Understanding customer behavior around out-of-stock requests is crucial for eCommerce businesses aiming to optimize inventory management and sales strategies. This report examines two key behavioral patterns: how quickly purchase intent decays after a request, and how long customers are willing to wait before the demand is effectively lost.

1. Tendency to Buy After Request

The critical behavior we track is the relationship between how long a shopper waits for a restock and their likelihood of buying once notified. The data shows a striking split between attention and intent.

Line chart comparing email open and click rates by how long the shopper waited for a restock

Email open and click rates by how long the shopper waited for the restock. July 2025 – March 2026 request cohorts.

Insights

  • Purchase intent fades fast: Shoppers whose product returns within a day buy at 18.3%. By 30–60 days the rate is 7.6%, and past 60 days just 5.3% — a drop of more than 70%.
  • Attention fades slowly: Email open rates barely move — 66% for restocks within three days and still 57% after 90 days, a relative decline of only about 13%.
  • The gap is the real story: Click rates halve (14.5% → 6.9%) as the wait grows. Customers keep opening your alerts; they’ve simply moved on from buying.

What this means. The urgency belongs in restocking, not in re-sending. Try to restock requested products within the first ten days. After that, the shopper who still opens your emails isn’t waiting for this product anymore — but they’re still listening, which makes them a prime audience for alternatives.

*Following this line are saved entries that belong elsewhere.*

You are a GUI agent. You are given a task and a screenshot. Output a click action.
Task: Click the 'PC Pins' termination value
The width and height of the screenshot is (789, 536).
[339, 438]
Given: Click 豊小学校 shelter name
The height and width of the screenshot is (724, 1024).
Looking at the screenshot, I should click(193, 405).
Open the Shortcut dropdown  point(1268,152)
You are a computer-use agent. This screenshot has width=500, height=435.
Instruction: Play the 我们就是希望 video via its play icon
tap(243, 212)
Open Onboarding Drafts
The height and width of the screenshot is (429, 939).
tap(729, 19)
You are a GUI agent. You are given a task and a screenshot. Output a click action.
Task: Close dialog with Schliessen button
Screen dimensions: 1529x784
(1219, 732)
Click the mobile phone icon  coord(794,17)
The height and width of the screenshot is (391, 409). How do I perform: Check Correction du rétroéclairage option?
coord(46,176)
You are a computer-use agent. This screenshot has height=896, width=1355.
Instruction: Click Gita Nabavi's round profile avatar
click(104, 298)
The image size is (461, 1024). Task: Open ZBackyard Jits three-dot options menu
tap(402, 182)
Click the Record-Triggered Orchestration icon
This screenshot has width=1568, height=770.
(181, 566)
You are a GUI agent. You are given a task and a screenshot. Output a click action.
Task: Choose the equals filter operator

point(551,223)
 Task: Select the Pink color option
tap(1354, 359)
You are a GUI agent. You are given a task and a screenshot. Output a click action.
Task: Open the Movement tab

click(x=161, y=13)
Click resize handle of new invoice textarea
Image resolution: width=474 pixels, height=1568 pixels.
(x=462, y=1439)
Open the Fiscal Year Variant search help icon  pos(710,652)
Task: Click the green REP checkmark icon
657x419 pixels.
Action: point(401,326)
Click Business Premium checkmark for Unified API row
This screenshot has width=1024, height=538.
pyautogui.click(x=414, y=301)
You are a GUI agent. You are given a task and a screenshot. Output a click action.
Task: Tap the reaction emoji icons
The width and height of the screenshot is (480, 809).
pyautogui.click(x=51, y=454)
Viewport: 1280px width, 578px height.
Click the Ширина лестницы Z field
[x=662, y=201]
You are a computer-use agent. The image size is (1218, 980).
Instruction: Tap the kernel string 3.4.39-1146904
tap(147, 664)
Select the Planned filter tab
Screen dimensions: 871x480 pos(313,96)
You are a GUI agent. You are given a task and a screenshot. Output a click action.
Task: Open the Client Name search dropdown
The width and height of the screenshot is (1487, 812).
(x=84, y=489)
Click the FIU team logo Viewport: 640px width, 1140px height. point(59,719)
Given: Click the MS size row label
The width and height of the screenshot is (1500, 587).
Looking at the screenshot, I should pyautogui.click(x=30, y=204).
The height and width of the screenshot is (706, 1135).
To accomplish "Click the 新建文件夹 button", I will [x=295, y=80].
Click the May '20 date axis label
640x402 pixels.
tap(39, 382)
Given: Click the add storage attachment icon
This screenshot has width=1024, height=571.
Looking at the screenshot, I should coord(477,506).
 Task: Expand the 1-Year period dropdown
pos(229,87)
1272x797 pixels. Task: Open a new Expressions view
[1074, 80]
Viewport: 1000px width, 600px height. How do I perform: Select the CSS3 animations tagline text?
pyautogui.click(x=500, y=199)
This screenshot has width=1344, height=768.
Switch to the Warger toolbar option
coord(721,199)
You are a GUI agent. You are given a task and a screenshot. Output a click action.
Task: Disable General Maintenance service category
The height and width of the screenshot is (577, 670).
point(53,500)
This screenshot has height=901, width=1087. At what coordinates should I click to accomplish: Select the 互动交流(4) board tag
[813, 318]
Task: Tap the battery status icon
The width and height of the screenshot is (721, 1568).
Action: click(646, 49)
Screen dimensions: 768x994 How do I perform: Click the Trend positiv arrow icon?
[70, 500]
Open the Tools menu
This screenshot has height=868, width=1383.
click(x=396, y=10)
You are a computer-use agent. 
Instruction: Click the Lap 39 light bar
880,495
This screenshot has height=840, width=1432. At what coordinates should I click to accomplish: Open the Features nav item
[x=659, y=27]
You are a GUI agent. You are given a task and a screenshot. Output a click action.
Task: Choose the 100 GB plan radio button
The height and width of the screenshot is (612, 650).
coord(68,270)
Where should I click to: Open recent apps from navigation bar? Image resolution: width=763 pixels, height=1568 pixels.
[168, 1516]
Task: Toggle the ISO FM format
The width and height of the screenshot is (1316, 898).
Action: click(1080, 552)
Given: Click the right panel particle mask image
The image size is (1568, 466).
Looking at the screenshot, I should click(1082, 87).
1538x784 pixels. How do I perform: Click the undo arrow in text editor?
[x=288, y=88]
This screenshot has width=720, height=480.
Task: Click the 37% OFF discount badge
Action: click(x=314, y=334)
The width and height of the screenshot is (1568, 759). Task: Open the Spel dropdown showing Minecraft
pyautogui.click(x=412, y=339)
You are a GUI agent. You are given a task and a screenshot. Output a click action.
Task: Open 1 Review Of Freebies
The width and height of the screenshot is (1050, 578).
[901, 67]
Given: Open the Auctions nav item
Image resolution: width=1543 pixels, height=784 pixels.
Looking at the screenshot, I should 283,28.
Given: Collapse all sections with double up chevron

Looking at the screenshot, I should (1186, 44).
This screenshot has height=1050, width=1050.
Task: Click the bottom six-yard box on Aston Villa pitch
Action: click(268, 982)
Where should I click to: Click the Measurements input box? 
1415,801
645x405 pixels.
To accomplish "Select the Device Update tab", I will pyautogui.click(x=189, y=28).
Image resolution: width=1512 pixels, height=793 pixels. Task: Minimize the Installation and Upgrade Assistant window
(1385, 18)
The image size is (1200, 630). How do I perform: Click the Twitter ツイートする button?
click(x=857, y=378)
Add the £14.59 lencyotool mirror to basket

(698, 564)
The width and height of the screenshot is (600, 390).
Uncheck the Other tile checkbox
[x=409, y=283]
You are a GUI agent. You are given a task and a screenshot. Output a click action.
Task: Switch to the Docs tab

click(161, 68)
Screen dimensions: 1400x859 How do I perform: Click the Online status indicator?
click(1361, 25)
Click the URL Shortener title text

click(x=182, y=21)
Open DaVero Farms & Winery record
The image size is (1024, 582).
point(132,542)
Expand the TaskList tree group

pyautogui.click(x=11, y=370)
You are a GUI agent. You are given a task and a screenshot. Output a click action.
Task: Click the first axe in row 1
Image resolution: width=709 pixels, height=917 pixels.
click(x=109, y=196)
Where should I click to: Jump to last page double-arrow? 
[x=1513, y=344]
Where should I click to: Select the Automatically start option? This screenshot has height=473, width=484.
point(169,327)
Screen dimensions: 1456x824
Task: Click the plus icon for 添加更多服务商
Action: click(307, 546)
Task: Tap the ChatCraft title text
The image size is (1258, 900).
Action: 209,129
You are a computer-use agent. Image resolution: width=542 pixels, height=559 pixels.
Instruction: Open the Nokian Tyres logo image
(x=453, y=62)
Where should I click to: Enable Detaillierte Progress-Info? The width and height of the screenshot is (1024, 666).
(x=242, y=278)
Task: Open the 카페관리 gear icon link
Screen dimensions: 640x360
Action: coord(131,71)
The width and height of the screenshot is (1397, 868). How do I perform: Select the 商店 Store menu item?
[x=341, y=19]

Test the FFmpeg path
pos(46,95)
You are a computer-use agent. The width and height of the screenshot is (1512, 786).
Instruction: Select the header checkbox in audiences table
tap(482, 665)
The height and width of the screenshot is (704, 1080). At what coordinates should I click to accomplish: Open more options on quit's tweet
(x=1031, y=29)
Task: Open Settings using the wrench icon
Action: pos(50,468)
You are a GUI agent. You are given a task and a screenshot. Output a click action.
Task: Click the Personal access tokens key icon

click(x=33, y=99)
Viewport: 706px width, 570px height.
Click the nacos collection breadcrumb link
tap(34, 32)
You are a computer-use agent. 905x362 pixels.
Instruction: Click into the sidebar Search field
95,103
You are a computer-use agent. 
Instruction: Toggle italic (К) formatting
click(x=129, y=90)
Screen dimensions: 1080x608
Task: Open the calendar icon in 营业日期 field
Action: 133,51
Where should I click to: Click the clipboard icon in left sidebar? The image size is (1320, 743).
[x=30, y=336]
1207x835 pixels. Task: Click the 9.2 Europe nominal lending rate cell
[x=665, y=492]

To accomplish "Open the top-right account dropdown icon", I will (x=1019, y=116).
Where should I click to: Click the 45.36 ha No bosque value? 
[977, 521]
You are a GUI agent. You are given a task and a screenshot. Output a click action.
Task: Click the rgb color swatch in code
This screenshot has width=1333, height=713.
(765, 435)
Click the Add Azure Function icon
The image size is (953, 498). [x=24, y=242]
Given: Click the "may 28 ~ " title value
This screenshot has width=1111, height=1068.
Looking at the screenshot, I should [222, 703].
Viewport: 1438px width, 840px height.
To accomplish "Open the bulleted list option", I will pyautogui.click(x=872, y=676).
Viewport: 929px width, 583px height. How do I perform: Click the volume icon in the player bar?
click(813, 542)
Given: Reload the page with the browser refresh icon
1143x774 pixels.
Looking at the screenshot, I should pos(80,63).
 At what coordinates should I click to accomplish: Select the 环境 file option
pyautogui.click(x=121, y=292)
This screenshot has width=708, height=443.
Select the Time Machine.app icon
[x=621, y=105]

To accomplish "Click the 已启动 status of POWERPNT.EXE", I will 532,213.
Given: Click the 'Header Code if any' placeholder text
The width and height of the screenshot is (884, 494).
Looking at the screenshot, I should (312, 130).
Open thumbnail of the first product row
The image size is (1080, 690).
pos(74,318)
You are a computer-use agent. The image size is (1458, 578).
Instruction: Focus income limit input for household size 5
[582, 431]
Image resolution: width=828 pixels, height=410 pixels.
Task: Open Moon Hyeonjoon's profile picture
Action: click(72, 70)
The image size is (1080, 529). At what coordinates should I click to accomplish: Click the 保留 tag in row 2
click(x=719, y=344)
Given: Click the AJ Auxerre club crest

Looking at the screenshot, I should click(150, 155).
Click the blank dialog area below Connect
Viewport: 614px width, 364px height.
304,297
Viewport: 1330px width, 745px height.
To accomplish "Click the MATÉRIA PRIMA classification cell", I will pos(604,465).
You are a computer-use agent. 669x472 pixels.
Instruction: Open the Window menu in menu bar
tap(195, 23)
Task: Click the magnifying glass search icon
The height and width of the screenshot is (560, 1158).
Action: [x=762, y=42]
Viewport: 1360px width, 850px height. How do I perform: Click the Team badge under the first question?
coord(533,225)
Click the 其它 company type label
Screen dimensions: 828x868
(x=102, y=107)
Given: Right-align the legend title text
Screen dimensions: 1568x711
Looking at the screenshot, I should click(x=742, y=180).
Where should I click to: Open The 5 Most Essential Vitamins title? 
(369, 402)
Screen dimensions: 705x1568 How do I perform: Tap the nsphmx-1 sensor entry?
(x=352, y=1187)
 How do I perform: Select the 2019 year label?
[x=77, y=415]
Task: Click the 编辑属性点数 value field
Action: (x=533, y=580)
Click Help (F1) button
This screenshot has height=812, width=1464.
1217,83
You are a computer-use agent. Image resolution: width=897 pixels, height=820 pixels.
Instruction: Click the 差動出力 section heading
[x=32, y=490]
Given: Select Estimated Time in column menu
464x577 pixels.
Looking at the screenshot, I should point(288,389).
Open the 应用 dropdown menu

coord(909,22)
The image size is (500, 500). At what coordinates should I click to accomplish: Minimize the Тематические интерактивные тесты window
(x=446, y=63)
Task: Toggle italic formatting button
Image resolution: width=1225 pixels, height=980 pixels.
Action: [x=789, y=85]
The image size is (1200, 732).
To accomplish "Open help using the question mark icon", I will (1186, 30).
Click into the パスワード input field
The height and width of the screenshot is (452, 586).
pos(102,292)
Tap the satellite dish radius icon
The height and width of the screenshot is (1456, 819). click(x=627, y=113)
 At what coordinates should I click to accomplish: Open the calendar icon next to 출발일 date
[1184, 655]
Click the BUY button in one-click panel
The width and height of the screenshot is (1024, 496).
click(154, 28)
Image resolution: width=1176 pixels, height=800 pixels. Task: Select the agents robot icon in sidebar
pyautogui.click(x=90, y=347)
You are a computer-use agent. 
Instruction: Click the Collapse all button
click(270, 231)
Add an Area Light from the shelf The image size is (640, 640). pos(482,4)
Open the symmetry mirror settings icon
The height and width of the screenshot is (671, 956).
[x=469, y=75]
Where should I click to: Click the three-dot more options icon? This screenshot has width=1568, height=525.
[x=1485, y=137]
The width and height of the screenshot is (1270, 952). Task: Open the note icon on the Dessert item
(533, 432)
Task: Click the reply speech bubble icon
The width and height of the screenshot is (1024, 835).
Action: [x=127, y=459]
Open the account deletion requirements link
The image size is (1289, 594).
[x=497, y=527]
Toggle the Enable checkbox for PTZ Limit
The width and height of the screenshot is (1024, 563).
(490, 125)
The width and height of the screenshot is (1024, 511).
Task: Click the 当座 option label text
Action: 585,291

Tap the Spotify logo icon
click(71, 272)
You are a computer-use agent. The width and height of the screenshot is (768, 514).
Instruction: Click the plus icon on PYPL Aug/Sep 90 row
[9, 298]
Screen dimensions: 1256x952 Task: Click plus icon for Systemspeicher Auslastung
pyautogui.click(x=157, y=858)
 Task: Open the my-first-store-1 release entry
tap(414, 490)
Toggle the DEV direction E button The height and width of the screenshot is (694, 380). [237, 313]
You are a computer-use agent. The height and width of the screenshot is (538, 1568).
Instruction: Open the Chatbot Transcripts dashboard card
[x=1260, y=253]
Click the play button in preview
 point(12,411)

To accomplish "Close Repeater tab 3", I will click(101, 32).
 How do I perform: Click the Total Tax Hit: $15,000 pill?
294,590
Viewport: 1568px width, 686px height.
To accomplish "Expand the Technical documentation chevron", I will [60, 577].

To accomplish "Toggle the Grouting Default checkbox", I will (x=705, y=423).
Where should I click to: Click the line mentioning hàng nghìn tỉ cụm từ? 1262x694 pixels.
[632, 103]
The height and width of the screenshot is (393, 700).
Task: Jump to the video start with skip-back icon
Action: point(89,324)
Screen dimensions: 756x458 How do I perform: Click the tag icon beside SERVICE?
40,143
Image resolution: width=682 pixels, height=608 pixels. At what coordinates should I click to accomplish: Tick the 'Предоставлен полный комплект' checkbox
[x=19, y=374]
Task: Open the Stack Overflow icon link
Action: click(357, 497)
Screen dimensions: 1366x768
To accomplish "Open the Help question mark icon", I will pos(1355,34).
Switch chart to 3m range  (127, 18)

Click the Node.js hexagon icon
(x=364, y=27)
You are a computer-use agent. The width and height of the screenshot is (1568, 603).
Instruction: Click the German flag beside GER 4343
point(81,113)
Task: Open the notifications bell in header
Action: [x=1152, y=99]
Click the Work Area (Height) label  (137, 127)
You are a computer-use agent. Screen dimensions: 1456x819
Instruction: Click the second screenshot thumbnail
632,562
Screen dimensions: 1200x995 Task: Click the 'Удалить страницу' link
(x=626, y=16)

2. How Long Will Customers Wait?

Since waiting tolerance can’t be negotiated, the practical question is where the cutoff sits: after how long does a restock stop producing meaningful sales?

Insights

  • The conversion window: Half of all back-in-stock purchases come from restocks that happened within about a week of the request; two thirds within two weeks.
  • The long tail is thin: Restocks arriving after 60 days produce fewer than 9% of all conversions, at less than a third of the conversion rate of fast restocks.
  • The typical wait: The median successful restock takes 12 days from request to availability — fast enough that most shoppers are still engaged when the alert lands.

What this means. Treat 60 days as your practical deadline. Inside it, prioritize restocks by queue size. Beyond it, stop planning around the original sale: notify waiting customers about comparable products instead, and reclaim the demand before it fully expires.

The bottom line. Purchase likelihood drops sharply over time while attention lingers, which makes timely restocks — not repeated messaging — the lever that matters. Once you know where the conversion window closes, you can put replenishment where it still pays off and redirect demand where it doesn’t, capturing conversions while keeping customer trust.